Description
This vibrant Broccoli, Carrot, and Mushroom Stir-Fry is a quick, healthy, and flavorful Asian-inspired dish perfect for a nutritious weeknight meal. Packed with fresh vegetables and a savory sauce, it can be served as a wholesome main course or a delightful side dish.
Ingredients
Scale
Vegetables
- 2 cups broccoli florets
- 1 large carrot, peeled and sliced thin
- 1 1/2 cups mushrooms, sliced
- 2 cloves garlic, minced
- 1 teaspoon fresh ginger, grated
Sauces and Oils
- 1 tablespoon vegetable oil
- 3 tablespoons soy sauce
- 1 tablespoon oyster sauce (optional)
- 1 teaspoon sesame oil
Thickener and Garnish
- 1/2 teaspoon cornstarch mixed with 2 tablespoons water (optional, for thickening)
- Sesame seeds and sliced green onions for garnish (optional)
Instructions
- Prepare the Ingredients: Begin by prepping all your vegetables: wash and chop the broccoli into florets, peel and thinly slice the carrot, slice the mushrooms, mince the garlic, and grate the fresh ginger to have everything ready for quick cooking.
- Cook the Vegetables: Heat 1 tablespoon of vegetable oil in a large skillet or wok over medium-high heat. Add broccoli florets and carrot slices, stir-frying for about 3 to 4 minutes until they start to soften but retain some crunch.

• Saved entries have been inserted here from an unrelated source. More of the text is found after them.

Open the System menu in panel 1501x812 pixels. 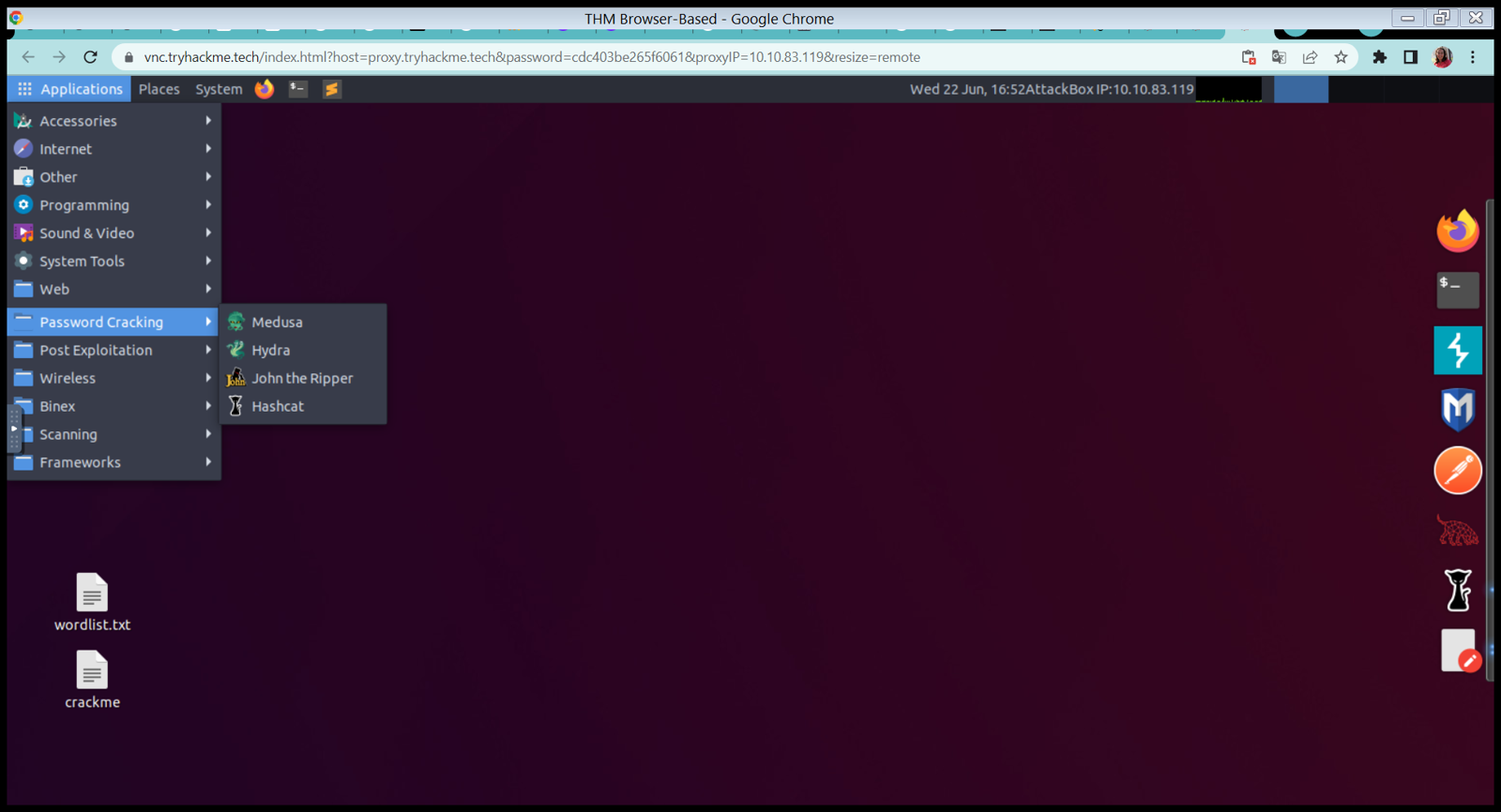pos(219,89)
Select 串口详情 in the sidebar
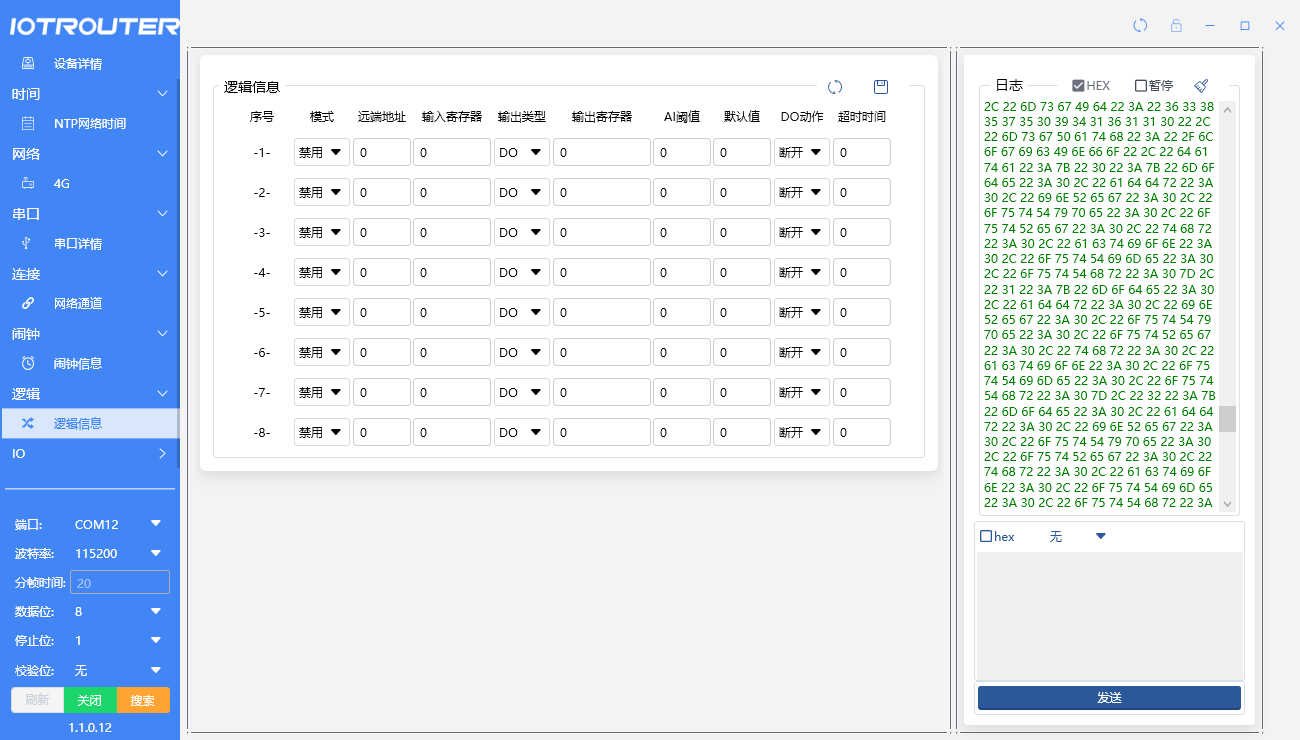Screen dimensions: 1300x740 pyautogui.click(x=78, y=244)
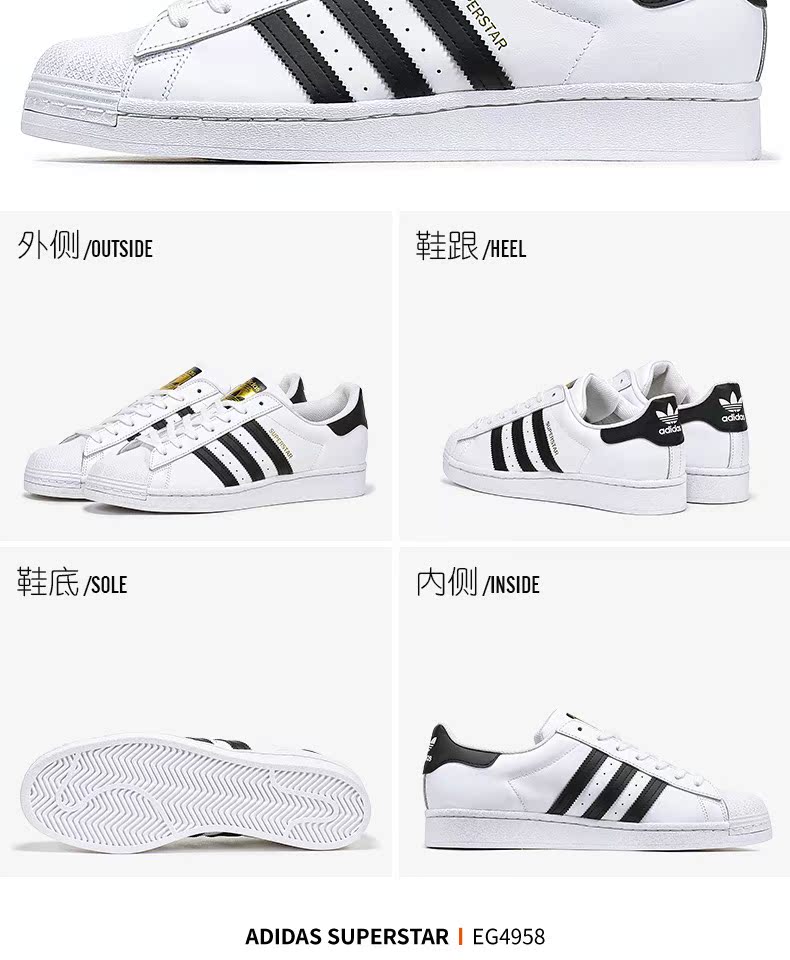Click the gold tongue label on front shoe
Image resolution: width=790 pixels, height=960 pixels.
[x=244, y=389]
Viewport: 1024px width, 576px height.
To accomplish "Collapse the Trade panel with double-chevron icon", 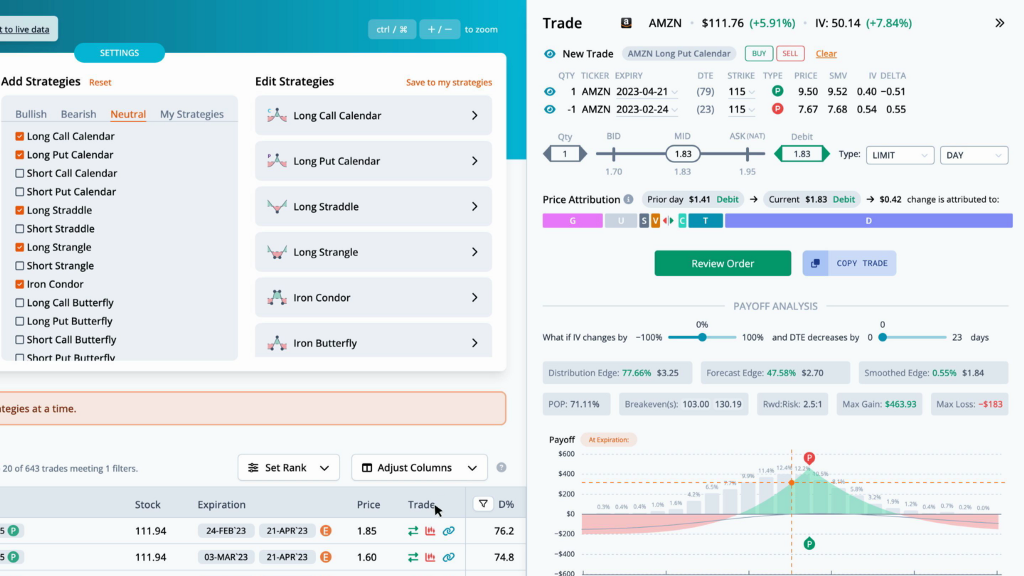I will (999, 23).
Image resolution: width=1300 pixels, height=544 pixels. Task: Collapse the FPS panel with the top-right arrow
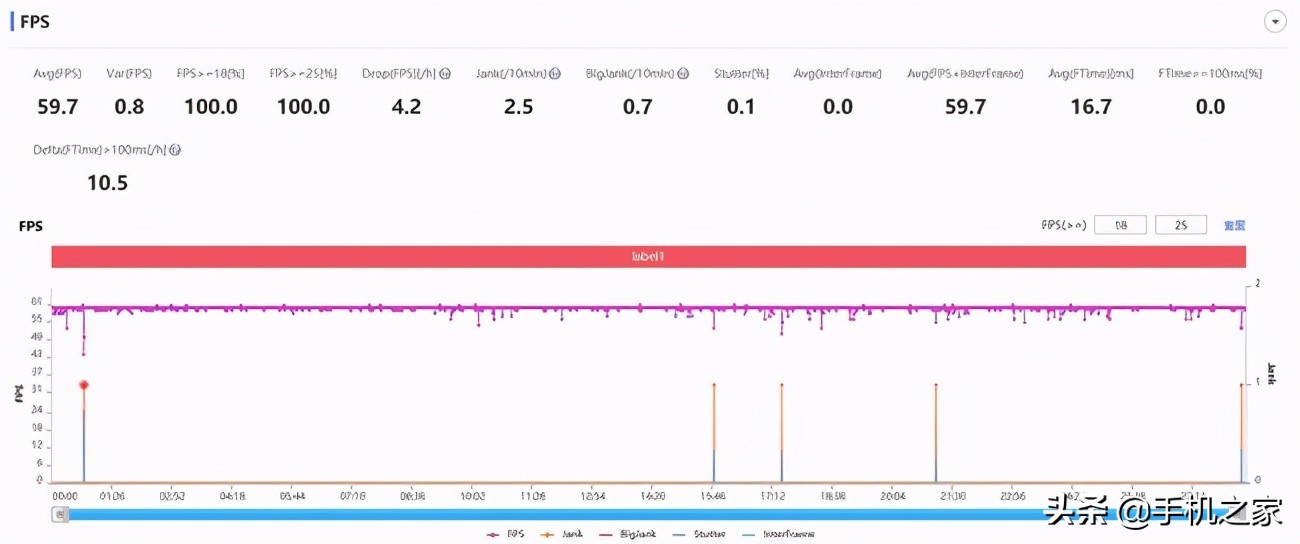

- Add Mushrooms and Aromatics: Incorporate the sliced mushrooms into the skillet and continue stir-frying for an additional 3 minutes, stirring frequently. Then add the minced garlic and grated ginger, cooking for about 30 seconds until fragrant, being careful not to burn the garlic.
- Make and Add the Sauce: In a small bowl, combine 3 tablespoons soy sauce, 1 tablespoon oyster sauce (if using), and 1 teaspoon sesame oil. Pour this sauce mixture over the vegetables in the skillet and toss well to coat evenly.
- Optional Thickening: If you prefer a thicker sauce, stir in the cornstarch slurry made by mixing 1/2 teaspoon cornstarch with 2 tablespoons water. Cook for an additional 1 to 2 minutes, stirring constantly until the sauce slightly thickens and coats the vegetables beautifully.
- Serve and Garnish: Remove the stir-fry from heat. Garnish with a sprinkle of sesame seeds and sliced green onions if desired. Serve hot over steamed rice or noodles for a complete meal.
Notes
- Use tamari instead of soy sauce to make this recipe gluten-free.
- Add tofu or cooked chicken to increase protein and make it a complete meal.
- Feel free to customize by adding other vegetables like bell peppers, snap peas, or baby corn.